Fig. 4: Coarse-grained proteomes can be used to assess nutrient stress.
figure 4

a, b Comparison of the single-protein biomarker plastocyanin with the photosynthetic protein mass fraction for diatoms and haptophytes (using discovery proteomics). Points are colored with their corresponding, sample-specific cofragmentation score (the number of potentially cofragmenting peptides). Cofragmentation scores were calculated using the sample-specific nucleic acid sequencing, and points colored in gray correspond to peptides that were identified and quantified with the “Metatranscriptome experiment (all)” database, but were not present in the sample-specific databases. c Comparison of the single-protein biomarker (using targeted proteomics) plastocyanin with the photosynthetic protein mass fraction for haptophytes. Two peptides for plastocyanin are shown, and each point represents one technical replicate measurement. Phaeocystis plastocyanin abundance is normalized to Phaeocystis RuBisCO small subunit abundance, where we used the mean of two taxon-specific peptides (AKPNFYVK and QIQYALNK) to calculate RuBisCO abundance [27].

Conclusion

We conclude that different microbial taxa have distinct coarse-grained proteomic composition, and this composition is more similar across taxa than across environmental conditions. The stoichiometry of proteins within pathways is conserved [9]—but our results show that this is not the case across pathways. Variation in pathway-to-pathway stoichiometry may indeed underpin ecological strategies, in addition to differing gene repertoires.
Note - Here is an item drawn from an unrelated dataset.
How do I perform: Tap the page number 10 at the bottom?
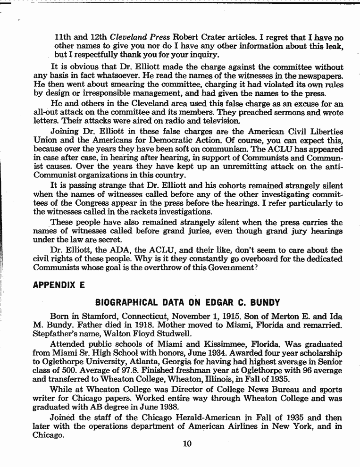[187, 443]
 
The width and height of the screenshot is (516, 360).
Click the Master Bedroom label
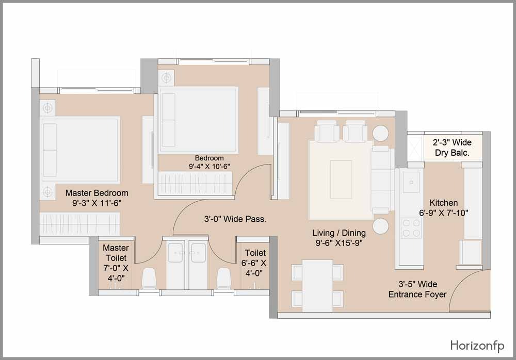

Connecting in situ proteomes to ecological strategies will delineate proteomic traits, which can then be adopted into a trait-based approach for modeling microbial communities. Genomic trait-based approaches have successfully explained large-scale biogeochemical processes [10, 11], but they first had to identify genes that are metabolically important. Therefore, identifying and quantifying proteomic trait variation across taxa will connect protein production to ecological strategies, and ultimately enable modeling of microbial communities by representing proteomic traits and trade-offs in large-scale models (e.g., as in [70]).